Типологически и в идейном плане в материалах олонхо, в религиозно- мифологических представлениях якутов с образом Варуны сопоставимо божество Улуу тойон. По определению А.Е. Кулаковского, он «грозное и великое божество, больше карает, чем делает добро». В Словаре Э.К.Пекарского, Улуу тойон – особое божество, относимое одними к разряду абаасы, а другими – к разряду айыы, глава небесных абааһылар, давший людям огонь, одну из душ сур и шаманов.[167] В олонхо говорится об его посохе «вертящейся огневой», ниспадающего до самой Земли.[168] Улуу тойон следит за порядком на земле и, как Варуна, карает грешников. В олонхо боги ловят провинившихся небесным арканом, затягивая на грешниках петли. Прав был В.Л. Серошевский, отмечая, что Улуу тойон не враждебен Айыы тойону, а только менее его безмятежен. Он живет на западной стороне, на третьем ярусе неба.  Он близок к земле, и дела её живо его занимают. Улуу тойону выпало на долю «проявляться только в мучительных и грозных явлениях бытия… Он могучей властью удерживает все беды, которые в противном случае потопили бы мир и мгновенно смыли бы с него все живое».[169]
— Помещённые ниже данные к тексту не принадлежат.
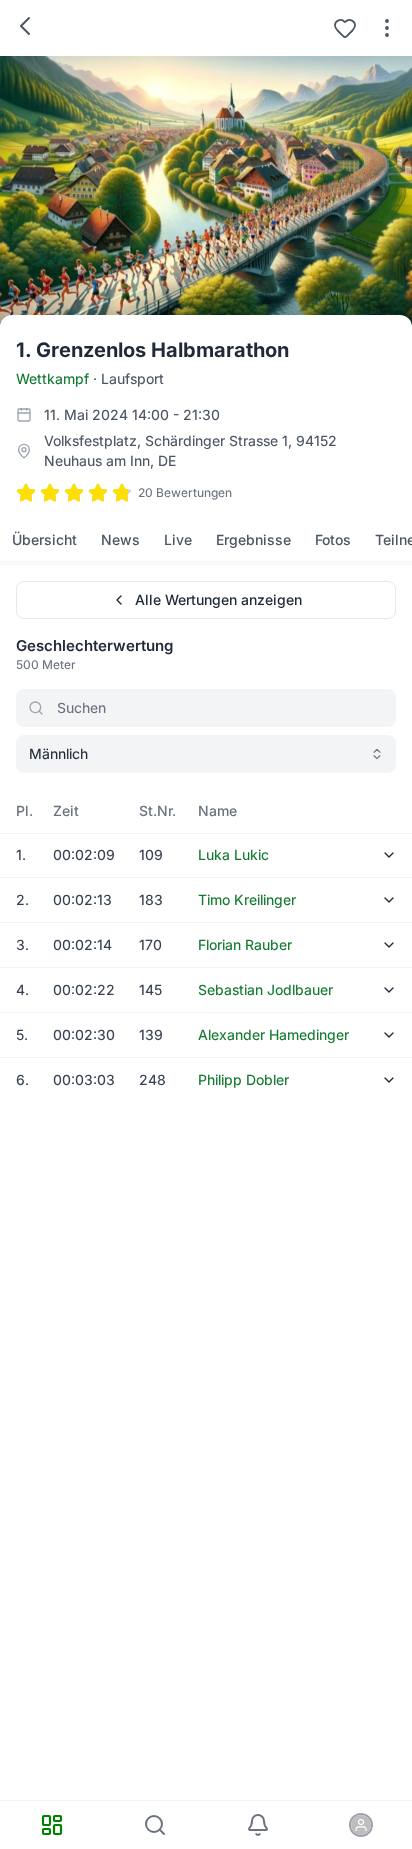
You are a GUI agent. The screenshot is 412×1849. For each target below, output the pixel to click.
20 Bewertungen (185, 492)
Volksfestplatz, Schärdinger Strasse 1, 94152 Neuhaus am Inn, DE (190, 450)
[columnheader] (22, 811)
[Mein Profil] (360, 1825)
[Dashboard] (51, 1825)
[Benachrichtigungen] (257, 1825)
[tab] (44, 540)
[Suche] (154, 1825)
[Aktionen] (387, 28)
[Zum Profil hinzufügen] (345, 28)
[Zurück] (25, 26)
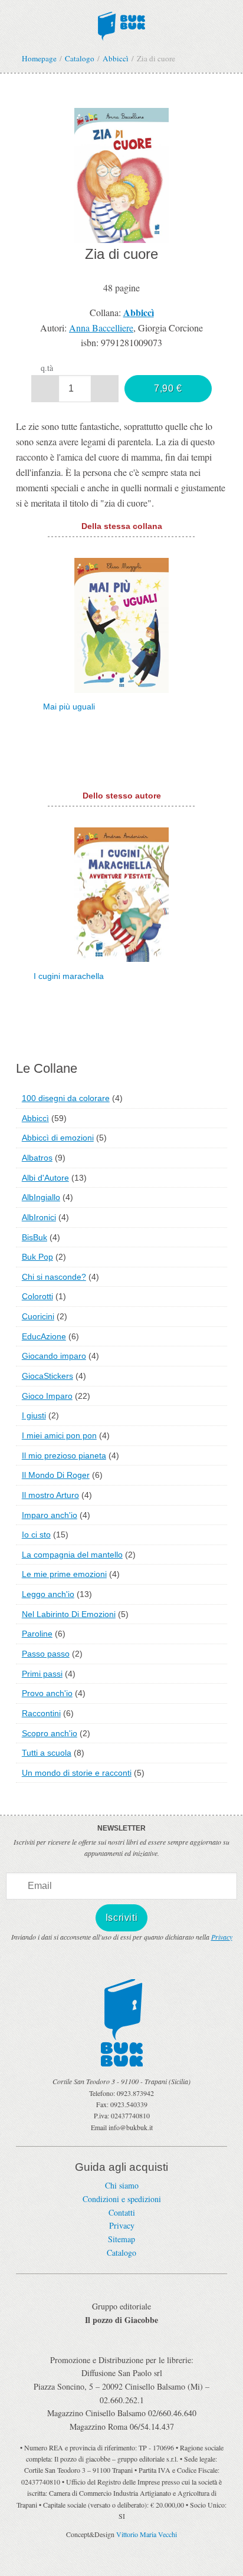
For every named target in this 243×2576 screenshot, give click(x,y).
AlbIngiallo (41, 1197)
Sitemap (121, 2239)
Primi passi (42, 1673)
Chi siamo (122, 2185)
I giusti (34, 1415)
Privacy (221, 1936)
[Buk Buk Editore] (121, 24)
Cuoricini (38, 1316)
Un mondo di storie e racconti (77, 1772)
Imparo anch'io (49, 1515)
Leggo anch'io (48, 1594)
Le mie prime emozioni (64, 1574)
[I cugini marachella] (121, 893)
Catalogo (121, 2252)
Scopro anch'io (49, 1733)
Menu (16, 22)
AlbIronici (39, 1217)
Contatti (122, 2212)
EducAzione (44, 1336)
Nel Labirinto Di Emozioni (69, 1614)
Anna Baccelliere (101, 327)
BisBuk (34, 1237)
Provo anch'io (47, 1693)
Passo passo (46, 1653)
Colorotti (37, 1296)
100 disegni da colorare (66, 1098)
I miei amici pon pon (59, 1435)
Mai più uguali (69, 706)
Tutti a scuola (46, 1752)
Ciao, (220, 22)
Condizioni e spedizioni (122, 2198)
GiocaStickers (47, 1376)
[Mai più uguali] (121, 623)
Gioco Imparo (47, 1396)
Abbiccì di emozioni (58, 1137)
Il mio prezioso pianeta (64, 1455)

Таким образом, функции и характеристика двух богов Варуны и Улуу тойона во многом аналогичны. Возможно, в древности мифологические образы этих богов возникли из одного первоначального источника. В дальнейшей своей эволюции каждый из этих образов обрастал своими специфическими особенностями. Так, в частности, в древнетюркское и последующее время,  по всей видимости, Улуу тойон входил в общий «алтайский» образ.

      Хотя Улуу тойон считается зачинателем шаманства, но в эпосе действуют только удаганки, а о шаманах вообще нет упоминаний. При этом любопытно отметить, что якутское (как и монголо-бурятское) удаҕан (шаманка) сопоставимо с санскритским undagatar жрец, певец, а у ираноязычных кафиров Афганистана жрицу обозначают словом uta.[170] Все это вроде свидетельствует об индоиранском происхождении слова удаҕан.

Небесные удаганки в олонхо у Юрюҥ Айыы тойона составляют особую касту жриц «айыы намсыыр удаҕаттар». Одетые в белые одежды, «благодатные шаманки света» в эпосе «Саарын-Баай тойон» поют о себе:

                          «Мы очищены восемью огненными лучами света,
                          Возросли мы, имея седалищем чистый белый волос,
                          Когда мы в образе матерых кобылиц
                          С пятнистыми ноздрями,
                          Стояли, склонив передние ноги,
                          Принесли восемь священных чаш,
                          Наполненных кумысом и маслом.
                          Держа эти чаши, обходили нас,
                          С солнечной стороны
                          И посвятили в удаганки,
                          передав нам благодатную силу слова»[171]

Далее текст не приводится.